Sementara itu, Monique Suksmaningsih, Practical Principal and Design Direction at Broadway Malyan Asia mengatakan urban regeneration bisa sebagai tools untuk menyiapkan Jakarta menjadi kota berketahanan ekonomi. Berpraktek di Singapura, Monique mengambil contoh kasus Singapura yang bagaimana urban manufacturing menjadi salah satu solusi, bahkan menjadi tombak ekonomi negara-kota tersebut. “Setelah tidak menjadi ibukota negara, perlu dipikirkan bagaimana Jakarta bisa menarik talents dan bisnis untuk masuk atau tetap ada di sini,” tuturnya. Monique juga mengingatkan bahwa yang perlu diperhatikan bukan hanya bisnis besar, tapi yang berskala kecil (UMKM). Pebisnis berskala mikro-kecil yang berada di kampung-kota.
Sebagai perencana utama Nusantara, Sofian Sibarani, The Visionary Founder of Urban+, mengusulkan empat hal untuk “memperbaiki” Jakarta. Pertama, memikirkan kembali water management system mengingat Jakarta yang juga bisa disebut sebagai kota banjir. Lalu yang kedua, segera menyetop Jakarta untuk tidak makin “tenggelam”, yang ketiga mengurangi kemacetan dan yang terakhir mengenalkan penggunaan atau fungsi baru dari gedung-gedung bekas kantor pemerintahan.
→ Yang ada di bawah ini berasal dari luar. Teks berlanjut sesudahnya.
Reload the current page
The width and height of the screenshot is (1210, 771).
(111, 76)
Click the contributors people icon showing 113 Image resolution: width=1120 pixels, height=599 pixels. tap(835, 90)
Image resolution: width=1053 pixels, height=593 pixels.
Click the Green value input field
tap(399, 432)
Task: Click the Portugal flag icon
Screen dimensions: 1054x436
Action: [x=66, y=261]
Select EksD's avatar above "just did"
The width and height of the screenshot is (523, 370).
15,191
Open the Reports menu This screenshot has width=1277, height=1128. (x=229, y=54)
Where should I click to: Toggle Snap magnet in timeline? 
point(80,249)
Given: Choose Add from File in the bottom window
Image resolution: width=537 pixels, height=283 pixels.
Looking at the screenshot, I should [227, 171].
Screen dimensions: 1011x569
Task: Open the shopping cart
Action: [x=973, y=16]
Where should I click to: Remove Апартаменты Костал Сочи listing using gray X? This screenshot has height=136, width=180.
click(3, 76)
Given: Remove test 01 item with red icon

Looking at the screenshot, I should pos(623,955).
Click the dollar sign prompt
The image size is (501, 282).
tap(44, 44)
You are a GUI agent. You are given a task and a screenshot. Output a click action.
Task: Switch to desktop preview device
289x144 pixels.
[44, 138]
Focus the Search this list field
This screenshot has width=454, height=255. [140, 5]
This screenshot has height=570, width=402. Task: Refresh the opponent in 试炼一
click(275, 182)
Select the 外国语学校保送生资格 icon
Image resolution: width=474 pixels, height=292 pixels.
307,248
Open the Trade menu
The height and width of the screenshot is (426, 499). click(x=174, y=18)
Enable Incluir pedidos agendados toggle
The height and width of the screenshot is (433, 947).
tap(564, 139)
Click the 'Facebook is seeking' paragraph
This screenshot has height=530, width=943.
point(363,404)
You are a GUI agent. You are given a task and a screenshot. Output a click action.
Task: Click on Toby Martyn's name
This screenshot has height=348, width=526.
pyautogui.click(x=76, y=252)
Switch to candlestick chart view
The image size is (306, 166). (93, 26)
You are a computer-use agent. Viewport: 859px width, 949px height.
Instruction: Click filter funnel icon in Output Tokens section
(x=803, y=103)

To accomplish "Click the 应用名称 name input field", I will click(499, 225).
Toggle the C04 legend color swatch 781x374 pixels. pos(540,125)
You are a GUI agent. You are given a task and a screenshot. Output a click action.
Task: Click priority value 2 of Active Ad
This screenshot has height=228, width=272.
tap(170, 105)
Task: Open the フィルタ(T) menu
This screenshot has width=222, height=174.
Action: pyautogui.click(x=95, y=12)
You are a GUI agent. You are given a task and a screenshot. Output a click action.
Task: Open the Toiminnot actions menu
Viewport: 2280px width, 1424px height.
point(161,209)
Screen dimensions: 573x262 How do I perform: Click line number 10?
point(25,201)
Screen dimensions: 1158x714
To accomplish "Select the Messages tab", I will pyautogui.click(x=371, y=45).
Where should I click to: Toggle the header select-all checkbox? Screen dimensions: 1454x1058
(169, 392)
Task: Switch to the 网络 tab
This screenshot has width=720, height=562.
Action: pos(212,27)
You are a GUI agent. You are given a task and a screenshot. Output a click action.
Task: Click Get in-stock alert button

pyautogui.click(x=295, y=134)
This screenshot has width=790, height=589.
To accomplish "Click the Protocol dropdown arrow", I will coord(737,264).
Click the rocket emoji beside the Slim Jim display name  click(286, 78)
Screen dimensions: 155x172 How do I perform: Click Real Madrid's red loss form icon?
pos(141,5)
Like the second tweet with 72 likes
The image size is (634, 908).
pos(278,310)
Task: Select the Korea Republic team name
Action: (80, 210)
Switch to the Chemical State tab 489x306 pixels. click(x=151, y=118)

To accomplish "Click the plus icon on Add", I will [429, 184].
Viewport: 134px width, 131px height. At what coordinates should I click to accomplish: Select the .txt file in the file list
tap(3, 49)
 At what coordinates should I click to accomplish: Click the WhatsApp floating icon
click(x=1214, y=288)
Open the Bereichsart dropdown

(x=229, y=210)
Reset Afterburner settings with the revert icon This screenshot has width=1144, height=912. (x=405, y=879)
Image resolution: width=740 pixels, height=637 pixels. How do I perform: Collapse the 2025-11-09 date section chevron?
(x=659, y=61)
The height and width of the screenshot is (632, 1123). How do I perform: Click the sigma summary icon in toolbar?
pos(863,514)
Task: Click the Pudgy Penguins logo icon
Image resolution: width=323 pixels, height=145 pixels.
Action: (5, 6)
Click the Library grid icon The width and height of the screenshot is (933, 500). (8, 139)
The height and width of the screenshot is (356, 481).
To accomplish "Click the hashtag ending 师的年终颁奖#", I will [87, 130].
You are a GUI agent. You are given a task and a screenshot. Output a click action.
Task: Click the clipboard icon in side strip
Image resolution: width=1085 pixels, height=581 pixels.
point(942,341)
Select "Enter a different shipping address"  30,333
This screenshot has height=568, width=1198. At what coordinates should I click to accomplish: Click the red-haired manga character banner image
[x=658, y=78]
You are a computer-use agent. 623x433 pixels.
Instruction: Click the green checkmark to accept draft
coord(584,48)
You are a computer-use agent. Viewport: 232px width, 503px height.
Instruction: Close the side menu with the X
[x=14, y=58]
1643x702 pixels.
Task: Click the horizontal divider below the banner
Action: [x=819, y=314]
Terkait dengan solusi kemacetan, Sofian menilai bahwa Jakarta sudah sangat baik dengan telah menerapkan konsep green mobility, yakni transportasi publik. Namun kritiknya, selain perlu terus menambah jaringan, pengembangan konsep transit oriented development (TOD) jangan hanya sebatas pemanfaatan ruang secara vertikal. Tetapi, ujarnya, “TOD juga harus menjadi katalis untuk membangun (kota) dan menjadikan pola tersebut berkinerja tinggi, harus memberikan kontribusi kepada ruang publik. Kalau ini diperbanyak, saya yakin akan sangat powerfull.”
Apakah usulan dan saran-saran tersebut utopia? Para perancang kota itu menyatakan tidak, karena hal tersebut logis dan sudah diterapkan di banyak kota.